──────── Supplied information

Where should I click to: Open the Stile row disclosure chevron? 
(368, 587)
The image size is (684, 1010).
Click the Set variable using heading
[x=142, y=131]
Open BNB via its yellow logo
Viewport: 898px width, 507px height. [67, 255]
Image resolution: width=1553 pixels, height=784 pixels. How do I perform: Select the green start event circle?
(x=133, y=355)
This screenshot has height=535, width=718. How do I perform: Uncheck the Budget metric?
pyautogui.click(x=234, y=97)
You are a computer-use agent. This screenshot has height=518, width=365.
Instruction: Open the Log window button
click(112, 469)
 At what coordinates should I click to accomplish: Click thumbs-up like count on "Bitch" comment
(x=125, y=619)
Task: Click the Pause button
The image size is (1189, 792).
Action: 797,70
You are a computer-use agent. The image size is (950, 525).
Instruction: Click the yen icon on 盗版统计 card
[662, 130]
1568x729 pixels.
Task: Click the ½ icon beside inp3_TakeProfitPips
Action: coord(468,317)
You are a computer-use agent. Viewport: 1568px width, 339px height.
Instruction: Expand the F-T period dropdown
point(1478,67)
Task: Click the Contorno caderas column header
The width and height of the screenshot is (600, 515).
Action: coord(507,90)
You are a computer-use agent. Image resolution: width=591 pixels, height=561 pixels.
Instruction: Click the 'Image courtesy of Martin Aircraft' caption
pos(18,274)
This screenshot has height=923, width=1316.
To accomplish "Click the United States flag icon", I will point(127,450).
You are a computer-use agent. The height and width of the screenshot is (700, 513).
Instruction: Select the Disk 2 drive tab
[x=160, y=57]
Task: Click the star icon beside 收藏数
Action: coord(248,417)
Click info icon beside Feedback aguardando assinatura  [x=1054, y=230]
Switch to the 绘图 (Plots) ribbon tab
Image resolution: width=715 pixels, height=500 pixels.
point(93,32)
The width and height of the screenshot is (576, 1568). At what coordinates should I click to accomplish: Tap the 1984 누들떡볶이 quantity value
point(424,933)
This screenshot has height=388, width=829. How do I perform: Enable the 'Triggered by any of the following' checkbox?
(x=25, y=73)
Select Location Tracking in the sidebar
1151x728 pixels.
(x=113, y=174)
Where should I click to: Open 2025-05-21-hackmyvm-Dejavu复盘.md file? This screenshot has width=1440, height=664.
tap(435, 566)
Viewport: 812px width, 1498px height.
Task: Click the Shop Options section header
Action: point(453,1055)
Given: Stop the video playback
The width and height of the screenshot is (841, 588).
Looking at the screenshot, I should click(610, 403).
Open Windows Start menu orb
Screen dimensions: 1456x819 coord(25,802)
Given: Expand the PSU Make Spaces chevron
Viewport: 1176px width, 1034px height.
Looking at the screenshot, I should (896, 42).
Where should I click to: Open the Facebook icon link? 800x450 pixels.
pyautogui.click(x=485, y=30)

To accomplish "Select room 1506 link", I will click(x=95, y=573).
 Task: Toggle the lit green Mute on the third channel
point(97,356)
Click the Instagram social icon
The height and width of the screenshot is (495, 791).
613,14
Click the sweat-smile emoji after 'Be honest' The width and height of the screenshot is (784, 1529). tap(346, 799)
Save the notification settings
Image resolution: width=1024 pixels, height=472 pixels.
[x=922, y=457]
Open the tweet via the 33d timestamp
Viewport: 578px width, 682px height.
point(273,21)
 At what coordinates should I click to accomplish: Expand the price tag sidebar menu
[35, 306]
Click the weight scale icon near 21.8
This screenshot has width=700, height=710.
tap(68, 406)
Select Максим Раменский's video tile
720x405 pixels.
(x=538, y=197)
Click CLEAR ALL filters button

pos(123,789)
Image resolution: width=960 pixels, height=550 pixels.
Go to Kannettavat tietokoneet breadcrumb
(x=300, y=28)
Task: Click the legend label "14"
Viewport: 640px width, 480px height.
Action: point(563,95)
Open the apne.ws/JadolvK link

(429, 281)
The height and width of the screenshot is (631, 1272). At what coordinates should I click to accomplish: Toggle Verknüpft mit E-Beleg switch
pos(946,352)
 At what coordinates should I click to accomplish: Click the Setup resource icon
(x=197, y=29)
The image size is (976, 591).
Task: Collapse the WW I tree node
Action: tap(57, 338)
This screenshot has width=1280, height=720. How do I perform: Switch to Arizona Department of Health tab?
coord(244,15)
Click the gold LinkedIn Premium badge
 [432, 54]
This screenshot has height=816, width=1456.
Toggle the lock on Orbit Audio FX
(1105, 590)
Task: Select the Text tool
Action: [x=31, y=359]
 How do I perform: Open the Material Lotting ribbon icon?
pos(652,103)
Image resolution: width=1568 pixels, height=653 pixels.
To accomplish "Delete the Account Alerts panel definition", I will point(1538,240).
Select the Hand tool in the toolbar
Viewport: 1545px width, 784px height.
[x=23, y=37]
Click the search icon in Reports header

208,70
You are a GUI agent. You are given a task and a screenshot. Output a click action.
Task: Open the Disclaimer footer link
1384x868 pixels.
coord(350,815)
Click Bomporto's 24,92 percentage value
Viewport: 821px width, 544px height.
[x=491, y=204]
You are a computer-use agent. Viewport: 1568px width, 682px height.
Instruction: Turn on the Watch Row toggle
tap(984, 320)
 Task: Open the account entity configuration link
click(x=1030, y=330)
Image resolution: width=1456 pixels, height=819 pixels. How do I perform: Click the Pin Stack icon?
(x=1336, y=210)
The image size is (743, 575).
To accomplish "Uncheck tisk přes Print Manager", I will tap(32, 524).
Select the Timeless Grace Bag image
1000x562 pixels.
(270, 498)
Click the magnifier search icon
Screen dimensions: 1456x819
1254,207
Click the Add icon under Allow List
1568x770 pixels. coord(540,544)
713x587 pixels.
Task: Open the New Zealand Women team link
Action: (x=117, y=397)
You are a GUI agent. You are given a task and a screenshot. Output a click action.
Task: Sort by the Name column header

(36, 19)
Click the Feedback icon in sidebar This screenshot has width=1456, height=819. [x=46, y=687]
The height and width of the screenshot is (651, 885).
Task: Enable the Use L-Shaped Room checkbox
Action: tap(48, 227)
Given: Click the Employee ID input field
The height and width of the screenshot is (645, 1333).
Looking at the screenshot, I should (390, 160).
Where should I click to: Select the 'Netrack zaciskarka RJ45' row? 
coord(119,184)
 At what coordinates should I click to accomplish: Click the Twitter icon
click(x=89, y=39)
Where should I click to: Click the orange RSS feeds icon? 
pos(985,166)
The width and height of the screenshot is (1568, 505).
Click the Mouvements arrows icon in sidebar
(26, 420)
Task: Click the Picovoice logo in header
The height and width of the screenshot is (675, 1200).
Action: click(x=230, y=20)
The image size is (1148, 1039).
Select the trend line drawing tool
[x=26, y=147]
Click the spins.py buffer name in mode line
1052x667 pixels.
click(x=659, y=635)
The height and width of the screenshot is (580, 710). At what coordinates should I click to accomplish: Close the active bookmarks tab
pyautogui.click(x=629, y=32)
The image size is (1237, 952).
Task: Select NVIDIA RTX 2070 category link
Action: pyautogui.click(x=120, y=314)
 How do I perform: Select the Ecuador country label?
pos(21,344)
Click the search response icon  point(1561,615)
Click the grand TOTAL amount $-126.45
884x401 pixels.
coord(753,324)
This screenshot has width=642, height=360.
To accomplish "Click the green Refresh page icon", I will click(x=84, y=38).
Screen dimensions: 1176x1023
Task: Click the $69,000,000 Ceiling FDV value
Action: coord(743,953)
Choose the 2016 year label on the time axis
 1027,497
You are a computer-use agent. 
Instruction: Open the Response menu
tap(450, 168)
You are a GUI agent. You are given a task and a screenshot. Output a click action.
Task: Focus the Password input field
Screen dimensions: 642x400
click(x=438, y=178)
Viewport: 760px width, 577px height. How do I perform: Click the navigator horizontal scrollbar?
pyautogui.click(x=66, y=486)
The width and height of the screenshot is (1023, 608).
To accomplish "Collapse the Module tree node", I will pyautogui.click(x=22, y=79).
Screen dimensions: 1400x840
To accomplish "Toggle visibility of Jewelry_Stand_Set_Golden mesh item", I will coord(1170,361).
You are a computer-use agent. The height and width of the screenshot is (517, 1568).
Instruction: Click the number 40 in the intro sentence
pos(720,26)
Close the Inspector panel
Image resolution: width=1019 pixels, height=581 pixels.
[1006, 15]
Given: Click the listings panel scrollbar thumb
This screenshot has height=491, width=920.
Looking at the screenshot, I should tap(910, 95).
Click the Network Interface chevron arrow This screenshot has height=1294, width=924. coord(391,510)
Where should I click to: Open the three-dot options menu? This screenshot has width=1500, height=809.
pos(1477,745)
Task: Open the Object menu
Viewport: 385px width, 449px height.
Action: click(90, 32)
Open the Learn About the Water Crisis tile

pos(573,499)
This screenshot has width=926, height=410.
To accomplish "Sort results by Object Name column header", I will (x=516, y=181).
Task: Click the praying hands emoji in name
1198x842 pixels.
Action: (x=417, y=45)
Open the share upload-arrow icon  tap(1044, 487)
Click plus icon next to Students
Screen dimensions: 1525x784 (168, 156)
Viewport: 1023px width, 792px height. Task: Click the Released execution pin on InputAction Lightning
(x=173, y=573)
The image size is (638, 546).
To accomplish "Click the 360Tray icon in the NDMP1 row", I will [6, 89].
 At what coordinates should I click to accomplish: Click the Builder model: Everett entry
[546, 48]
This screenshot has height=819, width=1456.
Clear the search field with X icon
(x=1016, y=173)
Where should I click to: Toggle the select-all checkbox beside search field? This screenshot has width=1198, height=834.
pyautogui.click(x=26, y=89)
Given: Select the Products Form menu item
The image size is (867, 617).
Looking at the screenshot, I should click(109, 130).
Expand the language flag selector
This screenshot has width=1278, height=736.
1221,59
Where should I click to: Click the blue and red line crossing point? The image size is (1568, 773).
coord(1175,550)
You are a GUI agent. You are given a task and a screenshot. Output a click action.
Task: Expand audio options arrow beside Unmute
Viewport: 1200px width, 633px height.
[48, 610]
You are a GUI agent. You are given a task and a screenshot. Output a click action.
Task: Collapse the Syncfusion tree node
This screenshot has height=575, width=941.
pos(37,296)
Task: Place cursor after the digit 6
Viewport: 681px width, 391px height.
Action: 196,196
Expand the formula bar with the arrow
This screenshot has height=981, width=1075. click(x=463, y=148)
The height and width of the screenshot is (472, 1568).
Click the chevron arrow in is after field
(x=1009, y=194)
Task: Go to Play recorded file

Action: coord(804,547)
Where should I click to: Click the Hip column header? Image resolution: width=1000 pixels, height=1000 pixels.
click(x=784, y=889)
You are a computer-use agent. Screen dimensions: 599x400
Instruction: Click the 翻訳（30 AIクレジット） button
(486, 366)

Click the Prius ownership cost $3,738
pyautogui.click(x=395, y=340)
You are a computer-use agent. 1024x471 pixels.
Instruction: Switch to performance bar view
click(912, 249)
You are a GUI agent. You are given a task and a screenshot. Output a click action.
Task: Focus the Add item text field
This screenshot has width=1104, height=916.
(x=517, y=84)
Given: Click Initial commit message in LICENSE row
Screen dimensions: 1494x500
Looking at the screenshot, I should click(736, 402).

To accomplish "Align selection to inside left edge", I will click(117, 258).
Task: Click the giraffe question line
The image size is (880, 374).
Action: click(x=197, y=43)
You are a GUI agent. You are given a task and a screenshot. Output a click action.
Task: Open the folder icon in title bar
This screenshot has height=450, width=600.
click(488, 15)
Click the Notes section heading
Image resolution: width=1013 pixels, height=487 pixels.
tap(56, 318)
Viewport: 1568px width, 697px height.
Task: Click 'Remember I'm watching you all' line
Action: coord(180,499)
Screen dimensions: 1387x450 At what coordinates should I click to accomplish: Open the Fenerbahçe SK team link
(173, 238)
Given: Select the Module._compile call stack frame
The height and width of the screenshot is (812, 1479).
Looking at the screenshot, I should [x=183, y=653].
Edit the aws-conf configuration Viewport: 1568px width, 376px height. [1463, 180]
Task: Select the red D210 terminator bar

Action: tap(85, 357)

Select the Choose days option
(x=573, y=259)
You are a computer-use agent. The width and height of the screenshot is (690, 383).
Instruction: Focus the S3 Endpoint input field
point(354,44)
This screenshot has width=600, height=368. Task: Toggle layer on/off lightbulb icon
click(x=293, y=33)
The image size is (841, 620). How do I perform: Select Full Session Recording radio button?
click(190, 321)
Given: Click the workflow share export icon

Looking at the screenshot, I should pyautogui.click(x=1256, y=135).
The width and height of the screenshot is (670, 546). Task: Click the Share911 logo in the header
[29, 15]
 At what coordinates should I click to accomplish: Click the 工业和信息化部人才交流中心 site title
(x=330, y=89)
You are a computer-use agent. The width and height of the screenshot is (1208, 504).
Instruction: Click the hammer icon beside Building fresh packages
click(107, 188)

────────────────

Format the records above as a JSON list of strings, one string per line and blank lines omitted. Begin with the first line of the records and stop after the line containing "point(424,933)".

● Written reply
[
  "Where should I click to: Open the Stile row disclosure chevron? ",
  "(368, 587)",
  "The image size is (684, 1010).",
  "Click the Set variable using heading",
  "[x=142, y=131]",
  "Open BNB via its yellow logo",
  "Viewport: 898px width, 507px height. [67, 255]",
  "Image resolution: width=1553 pixels, height=784 pixels. How do I perform: Select the green start event circle?",
  "(x=133, y=355)",
  "This screenshot has height=535, width=718. How do I perform: Uncheck the Budget metric?",
  "pyautogui.click(x=234, y=97)",
  "You are a computer-use agent. This screenshot has height=518, width=365.",
  "Instruction: Open the Log window button",
  "click(112, 469)",
  " At what coordinates should I click to accomplish: Click thumbs-up like count on \"Bitch\" comment",
  "(x=125, y=619)",
  "Task: Click the Pause button",
  "The image size is (1189, 792).",
  "Action: 797,70",
  "You are a computer-use agent. The image size is (950, 525).",
  "Instruction: Click the yen icon on 盗版统计 card",
  "[662, 130]",
  "1568x729 pixels.",
  "Task: Click the ½ icon beside inp3_TakeProfitPips",
  "Action: coord(468,317)",
  "You are a computer-use agent. Viewport: 1568px width, 339px height.",
  "Instruction: Expand the F-T period dropdown",
  "point(1478,67)",
  "Task: Click the Contorno caderas column header",
  "The width and height of the screenshot is (600, 515).",
  "Action: coord(507,90)",
  "You are a computer-use agent. Image resolution: width=591 pixels, height=561 pixels.",
  "Instruction: Click the 'Image courtesy of Martin Aircraft' caption",
  "pos(18,274)",
  "This screenshot has height=923, width=1316.",
  "To accomplish \"Click the United States flag icon\", I will point(127,450).",
  "You are a computer-use agent. The height and width of the screenshot is (700, 513).",
  "Instruction: Select the Disk 2 drive tab",
  "[x=160, y=57]",
  "Task: Click the star icon beside 收藏数",
  "Action: coord(248,417)",
  "Click info icon beside Feedback aguardando assinatura  [x=1054, y=230]",
  "Switch to the 绘图 (Plots) ribbon tab",
  "Image resolution: width=715 pixels, height=500 pixels.",
  "point(93,32)",
  "The width and height of the screenshot is (576, 1568). At what coordinates should I click to accomplish: Tap the 1984 누들떡볶이 quantity value",
  "point(424,933)"
]